THE EXERCISE: Please update the data below by replacing "agent" with "assistant" everywhere and leaving everything else unchanged. Leave the pictures out of your answer.

DATASET:
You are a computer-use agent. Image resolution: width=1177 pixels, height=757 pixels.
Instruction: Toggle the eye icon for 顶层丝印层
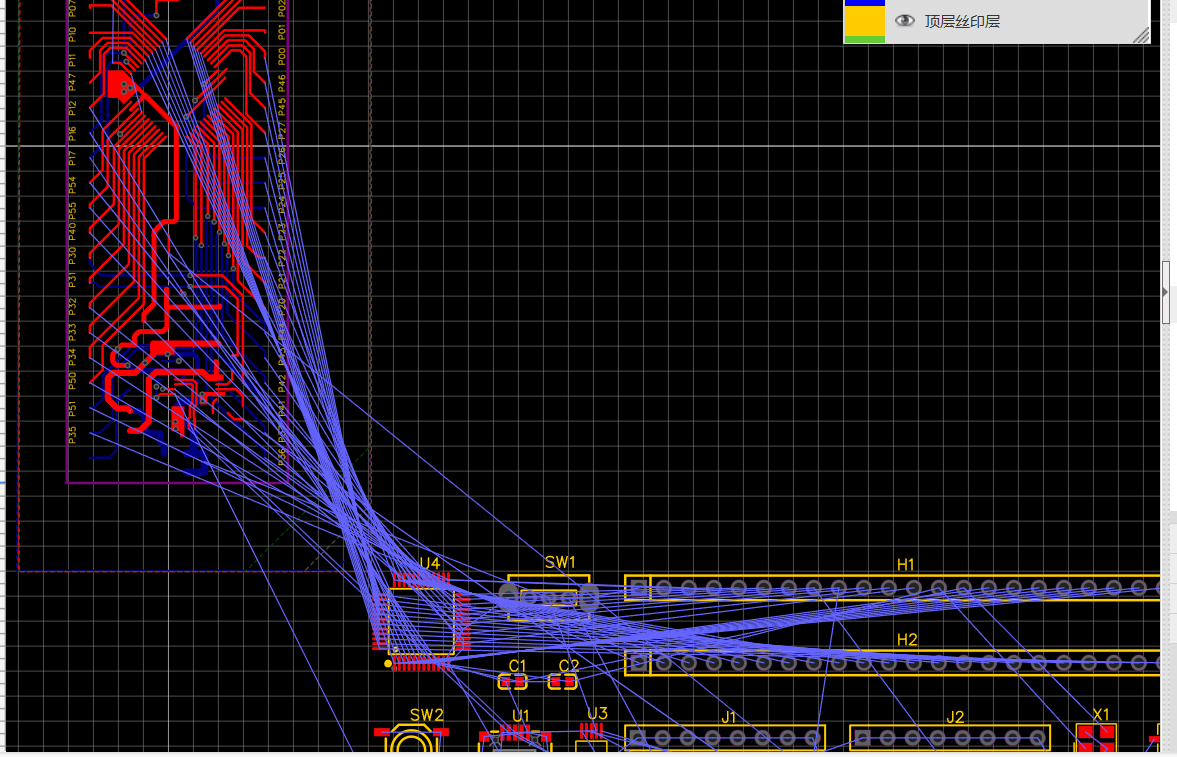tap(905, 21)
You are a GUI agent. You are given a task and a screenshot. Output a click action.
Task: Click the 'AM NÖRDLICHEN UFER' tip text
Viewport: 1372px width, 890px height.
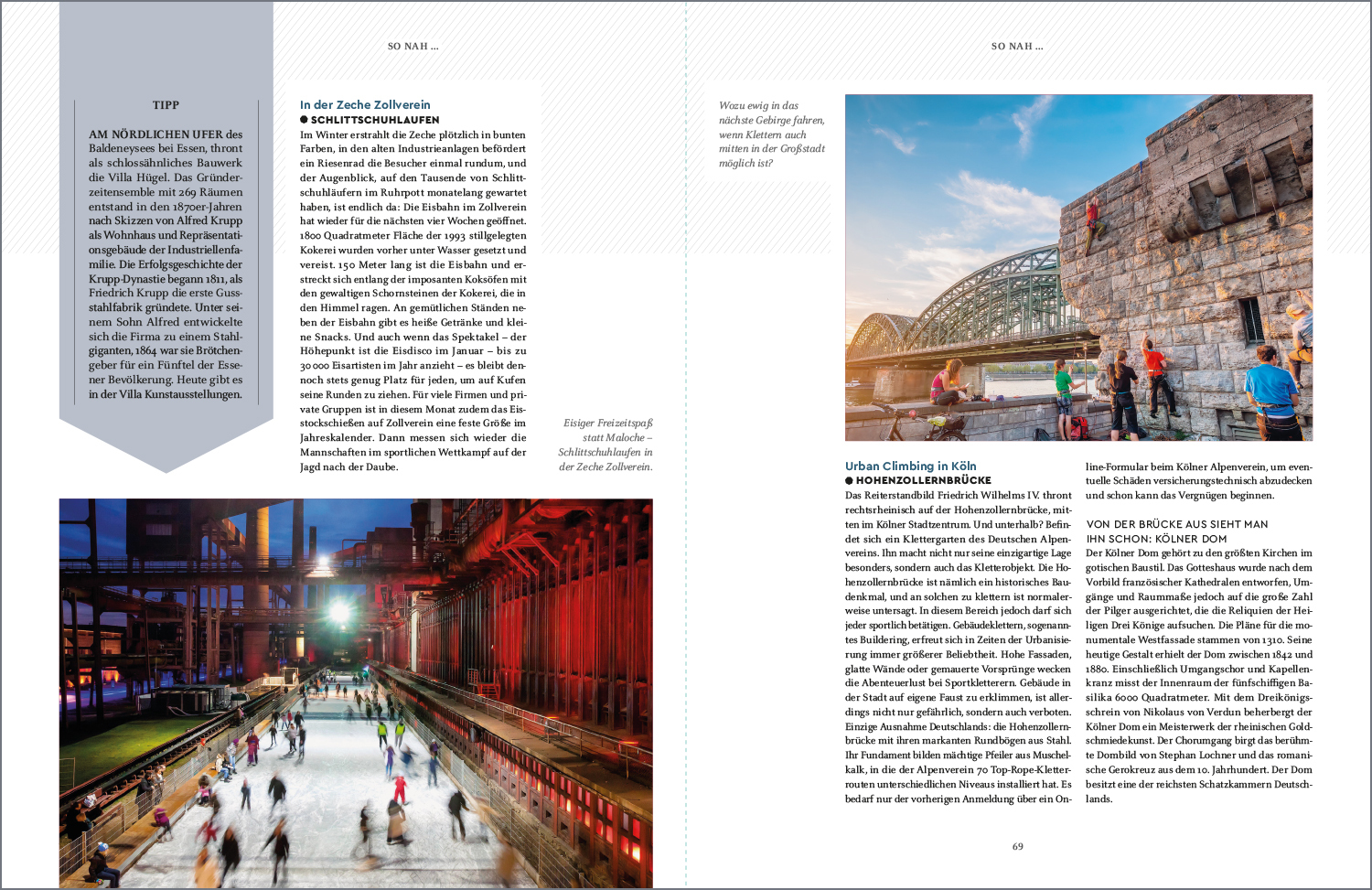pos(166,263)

TASK ANSWER:
You are a computer-use assistant. Image resolution: width=1177 pixels, height=757 pixels.
Instruction: Toggle the eye icon for 顶层丝印层
tap(905, 21)
You are a GUI assistant. You are given a task and a screenshot. Output a click action.
Task: Click the 'AM NÖRDLICHEN UFER' tip text
Viewport: 1372px width, 890px height.
pos(166,263)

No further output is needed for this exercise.